Pôle industriel de Faderco : étalé sur 230 000 m²
Implanté sur une superficie de 230 000 m², ce nouveau pôle industriel représente un investissement global estimé à 30 milliards de dinars. Le projet regroupera trois unités complémentaires : Faderco, Warak et Mapitek, spécialisées respectivement dans :
- les produits d’hygiène,
- le papier,
- les matériaux d’emballage.
À travers cette nouvelle infrastructure, le groupe ambitionne de consolider la filière nationale de transformation de la cellulose et de développer une offre industrielle capable de répondre aux besoins du marché local tout en renforçant les exportations hors hydrocarbures.

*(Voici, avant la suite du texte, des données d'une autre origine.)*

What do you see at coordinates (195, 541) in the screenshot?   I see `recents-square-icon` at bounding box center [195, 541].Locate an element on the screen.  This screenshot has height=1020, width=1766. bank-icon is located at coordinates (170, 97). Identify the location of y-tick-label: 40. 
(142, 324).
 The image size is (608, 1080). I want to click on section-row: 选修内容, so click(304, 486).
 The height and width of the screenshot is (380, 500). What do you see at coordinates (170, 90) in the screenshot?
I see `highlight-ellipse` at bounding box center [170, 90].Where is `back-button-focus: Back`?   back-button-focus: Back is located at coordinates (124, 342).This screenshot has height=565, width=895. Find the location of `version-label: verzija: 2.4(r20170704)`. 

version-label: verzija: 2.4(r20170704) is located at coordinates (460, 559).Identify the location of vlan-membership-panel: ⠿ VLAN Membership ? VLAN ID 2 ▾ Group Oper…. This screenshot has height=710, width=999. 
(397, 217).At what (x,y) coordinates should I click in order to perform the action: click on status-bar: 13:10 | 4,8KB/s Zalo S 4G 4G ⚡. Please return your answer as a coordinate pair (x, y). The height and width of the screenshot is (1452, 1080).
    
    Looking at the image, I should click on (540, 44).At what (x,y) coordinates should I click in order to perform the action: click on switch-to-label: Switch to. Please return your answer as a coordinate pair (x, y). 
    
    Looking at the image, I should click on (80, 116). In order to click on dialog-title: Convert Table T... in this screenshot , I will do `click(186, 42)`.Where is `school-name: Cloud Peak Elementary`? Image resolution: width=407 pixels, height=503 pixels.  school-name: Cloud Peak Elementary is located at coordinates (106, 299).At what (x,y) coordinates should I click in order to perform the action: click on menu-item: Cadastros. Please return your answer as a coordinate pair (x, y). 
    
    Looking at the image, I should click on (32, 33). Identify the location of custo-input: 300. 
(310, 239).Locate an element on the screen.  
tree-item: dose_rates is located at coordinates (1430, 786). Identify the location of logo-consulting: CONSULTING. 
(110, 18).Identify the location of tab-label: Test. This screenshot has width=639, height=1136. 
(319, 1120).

Complexe de Faderco : 15 lignes de production
Le futur complexe sera doté de 15 lignes de production de dernière génération répondant aux standards internationaux en matière de performance industrielle, de qualité et de durabilité. Cette montée en capacité permettra également d’augmenter le taux d’intégration locale du groupe, qui devrait atteindre 80 % pour l’ensemble des produits fabriqués.
Au-delà de sa dimension industrielle, le projet constitue un levier important pour l’économie nationale.
Horizon 2028 : 1 200 emplois directs générés
À pleine capacité, prévue à l’horizon 2028, le complexe devrait générer près de 1 200 emplois directs et plus de 3 600 emplois indirects, contribuant ainsi à la dynamique de développement économique dans la wilaya de Mostaganem.
Faderco : exportation de 100 millions de dollars dans les trois ans suivant la production
Le groupe Faderco affiche également de fortes ambitions à l’international. Grâce à ce nouvel investissement, l’entreprise vise un chiffre d’affaires à l’exportation de 100 millions de dollars dans les trois années suivant l’entrée en activité du complexe, confirmant ainsi sa volonté de s’imposer comme un acteur majeur de l’industrie algérienne sur les marchés étrangers.